Tal vez esto es lo que se quería: una exposición para ver de lejos, en las sociales, en la prensa, un “homenaje” más para los indicadores de gestión de un museo mediocre en sus montajes. Un primer y tercer piso con joyas esporádicas, y en el segundo una galería de retratos signados por el arribismo, el criollísimo “quién es quién” evidente en las “fichas técnicas” que velaron los datos de las obras a favor de ampliar los méritos curriculares y el pedigrí de algunos retratados: Virginia Vallejo es la «nieta del ex-ministro de hacienda, Eduardo Vallejo Varela», Gloria Zea es la “hija del dirigente liberal Germán Zea»…
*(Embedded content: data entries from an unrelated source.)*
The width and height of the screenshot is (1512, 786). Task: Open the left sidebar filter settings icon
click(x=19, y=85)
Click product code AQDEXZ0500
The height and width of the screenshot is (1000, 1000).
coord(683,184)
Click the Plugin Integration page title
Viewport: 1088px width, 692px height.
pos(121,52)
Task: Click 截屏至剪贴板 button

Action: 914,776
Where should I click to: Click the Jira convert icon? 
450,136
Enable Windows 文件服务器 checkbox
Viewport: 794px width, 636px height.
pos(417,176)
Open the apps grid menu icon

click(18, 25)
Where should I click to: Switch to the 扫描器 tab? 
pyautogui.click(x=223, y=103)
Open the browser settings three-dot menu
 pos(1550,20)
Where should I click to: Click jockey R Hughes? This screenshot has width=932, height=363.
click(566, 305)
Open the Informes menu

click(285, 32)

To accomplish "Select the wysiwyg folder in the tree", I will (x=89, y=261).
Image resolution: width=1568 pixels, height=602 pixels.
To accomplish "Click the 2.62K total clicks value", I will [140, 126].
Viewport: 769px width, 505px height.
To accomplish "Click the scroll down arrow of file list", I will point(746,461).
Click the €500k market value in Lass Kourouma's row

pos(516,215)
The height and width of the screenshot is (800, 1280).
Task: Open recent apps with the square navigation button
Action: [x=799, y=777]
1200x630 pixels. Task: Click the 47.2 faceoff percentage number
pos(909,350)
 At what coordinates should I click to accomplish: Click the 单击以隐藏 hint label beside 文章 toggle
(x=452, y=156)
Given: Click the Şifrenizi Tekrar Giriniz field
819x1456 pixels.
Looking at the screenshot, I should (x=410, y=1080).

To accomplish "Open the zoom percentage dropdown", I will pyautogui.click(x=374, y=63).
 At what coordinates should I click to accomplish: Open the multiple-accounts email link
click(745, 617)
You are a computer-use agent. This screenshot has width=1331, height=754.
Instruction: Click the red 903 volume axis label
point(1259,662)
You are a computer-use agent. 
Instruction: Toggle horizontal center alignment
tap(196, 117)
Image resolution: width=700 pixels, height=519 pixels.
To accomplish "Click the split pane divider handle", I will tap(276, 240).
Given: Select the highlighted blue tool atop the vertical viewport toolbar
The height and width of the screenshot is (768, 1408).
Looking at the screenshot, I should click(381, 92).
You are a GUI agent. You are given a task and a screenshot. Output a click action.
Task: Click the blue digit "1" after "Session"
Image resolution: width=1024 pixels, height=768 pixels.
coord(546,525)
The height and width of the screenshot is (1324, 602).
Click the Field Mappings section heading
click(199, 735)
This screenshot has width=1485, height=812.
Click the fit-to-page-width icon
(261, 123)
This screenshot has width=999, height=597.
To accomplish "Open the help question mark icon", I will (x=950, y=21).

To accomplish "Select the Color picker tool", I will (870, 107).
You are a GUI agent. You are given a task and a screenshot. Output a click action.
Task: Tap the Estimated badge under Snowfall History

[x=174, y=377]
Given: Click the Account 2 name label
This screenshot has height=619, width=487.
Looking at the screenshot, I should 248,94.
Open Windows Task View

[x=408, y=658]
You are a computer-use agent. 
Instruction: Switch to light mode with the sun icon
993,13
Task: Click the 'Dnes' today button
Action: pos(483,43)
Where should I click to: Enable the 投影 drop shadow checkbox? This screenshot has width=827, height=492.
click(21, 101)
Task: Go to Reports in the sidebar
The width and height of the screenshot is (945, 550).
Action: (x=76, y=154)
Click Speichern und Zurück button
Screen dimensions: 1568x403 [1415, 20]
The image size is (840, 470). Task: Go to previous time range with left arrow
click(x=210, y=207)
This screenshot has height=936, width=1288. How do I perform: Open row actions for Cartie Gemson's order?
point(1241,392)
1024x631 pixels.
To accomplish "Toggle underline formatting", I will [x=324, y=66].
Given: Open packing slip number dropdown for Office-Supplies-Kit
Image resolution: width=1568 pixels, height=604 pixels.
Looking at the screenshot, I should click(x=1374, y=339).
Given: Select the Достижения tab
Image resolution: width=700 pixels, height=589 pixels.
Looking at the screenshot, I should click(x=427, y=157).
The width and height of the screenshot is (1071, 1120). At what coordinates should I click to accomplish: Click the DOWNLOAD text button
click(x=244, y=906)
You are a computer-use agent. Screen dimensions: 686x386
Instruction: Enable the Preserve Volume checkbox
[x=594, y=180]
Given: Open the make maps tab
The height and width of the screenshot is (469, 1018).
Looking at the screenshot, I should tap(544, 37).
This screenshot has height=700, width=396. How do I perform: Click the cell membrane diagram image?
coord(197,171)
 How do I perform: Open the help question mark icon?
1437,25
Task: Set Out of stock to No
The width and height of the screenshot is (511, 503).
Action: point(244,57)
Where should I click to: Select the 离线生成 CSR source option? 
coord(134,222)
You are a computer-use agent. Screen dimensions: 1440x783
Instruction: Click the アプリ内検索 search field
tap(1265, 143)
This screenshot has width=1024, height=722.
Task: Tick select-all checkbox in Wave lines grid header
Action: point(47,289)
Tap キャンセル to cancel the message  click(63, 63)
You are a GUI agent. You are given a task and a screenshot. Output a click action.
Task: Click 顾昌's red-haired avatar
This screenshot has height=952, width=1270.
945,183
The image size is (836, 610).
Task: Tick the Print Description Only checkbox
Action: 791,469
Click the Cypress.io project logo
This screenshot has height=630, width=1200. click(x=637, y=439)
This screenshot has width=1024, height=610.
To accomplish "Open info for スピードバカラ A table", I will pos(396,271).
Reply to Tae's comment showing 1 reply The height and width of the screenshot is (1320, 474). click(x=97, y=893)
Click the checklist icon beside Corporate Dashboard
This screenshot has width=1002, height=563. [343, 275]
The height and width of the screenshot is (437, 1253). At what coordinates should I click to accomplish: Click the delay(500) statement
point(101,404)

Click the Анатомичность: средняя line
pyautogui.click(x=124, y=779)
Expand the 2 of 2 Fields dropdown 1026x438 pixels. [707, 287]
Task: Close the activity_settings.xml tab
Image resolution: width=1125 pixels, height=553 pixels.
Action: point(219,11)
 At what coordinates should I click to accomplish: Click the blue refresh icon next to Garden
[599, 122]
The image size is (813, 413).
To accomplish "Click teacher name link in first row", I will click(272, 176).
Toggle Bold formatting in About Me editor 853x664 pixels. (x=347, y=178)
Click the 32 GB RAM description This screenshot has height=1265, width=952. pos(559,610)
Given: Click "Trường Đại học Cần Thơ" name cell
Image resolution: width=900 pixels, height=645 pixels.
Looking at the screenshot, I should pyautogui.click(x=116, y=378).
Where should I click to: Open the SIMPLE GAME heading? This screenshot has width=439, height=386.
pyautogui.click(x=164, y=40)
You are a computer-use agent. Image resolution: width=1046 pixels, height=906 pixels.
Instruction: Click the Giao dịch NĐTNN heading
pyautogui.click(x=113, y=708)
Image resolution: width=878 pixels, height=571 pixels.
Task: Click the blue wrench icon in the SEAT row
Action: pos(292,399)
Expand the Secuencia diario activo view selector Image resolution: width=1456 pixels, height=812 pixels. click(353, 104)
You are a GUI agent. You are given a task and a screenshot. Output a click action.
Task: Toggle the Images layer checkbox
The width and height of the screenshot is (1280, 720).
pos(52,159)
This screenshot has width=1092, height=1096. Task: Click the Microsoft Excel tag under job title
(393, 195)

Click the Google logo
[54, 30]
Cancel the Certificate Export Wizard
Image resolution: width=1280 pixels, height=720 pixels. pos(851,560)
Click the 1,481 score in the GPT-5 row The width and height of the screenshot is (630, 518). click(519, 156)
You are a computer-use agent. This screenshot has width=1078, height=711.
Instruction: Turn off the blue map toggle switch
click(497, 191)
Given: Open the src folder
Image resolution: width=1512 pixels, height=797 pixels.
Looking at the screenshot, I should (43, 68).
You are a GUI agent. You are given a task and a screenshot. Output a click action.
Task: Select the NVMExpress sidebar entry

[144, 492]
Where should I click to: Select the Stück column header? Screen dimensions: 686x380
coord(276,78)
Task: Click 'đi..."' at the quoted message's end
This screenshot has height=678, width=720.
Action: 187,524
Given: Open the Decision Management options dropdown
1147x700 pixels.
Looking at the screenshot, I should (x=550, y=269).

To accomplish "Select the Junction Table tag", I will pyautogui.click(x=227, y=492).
El orden de las fotos fue tan políticamente correcto que a una hilera de poderosos —políticos, informadores y un prelado— se enfrentó una pasarela de señoras con hidalgos apellidos y al lado del ascensor quedaron castigados los retratos de dos “necios”: un cura guerrillero y un guapo rebelde que fueron evacuados —de nuevo— del orden social. Pero eso sí, al lado del elegante retrato de perfil de una dama se colgó a una lela corronchita farandulera, una inconsistencia más que sumada a la larga serie de errores crasos generó un equivoco nefasto: “Hernán Díaz no era tan buen fotógrafo”.

Por fortuna, a Díaz lo sobreviven más de 30.000 negativos y cientos de anotaciones que algún día verán mejor luz bajo otra curaduría y en libros bien razonados; el atentado museográfico que acaban de hacerle en el Mausoleo de Arte Moderno de Bogotá será, con justicia, sepultado en el olvido.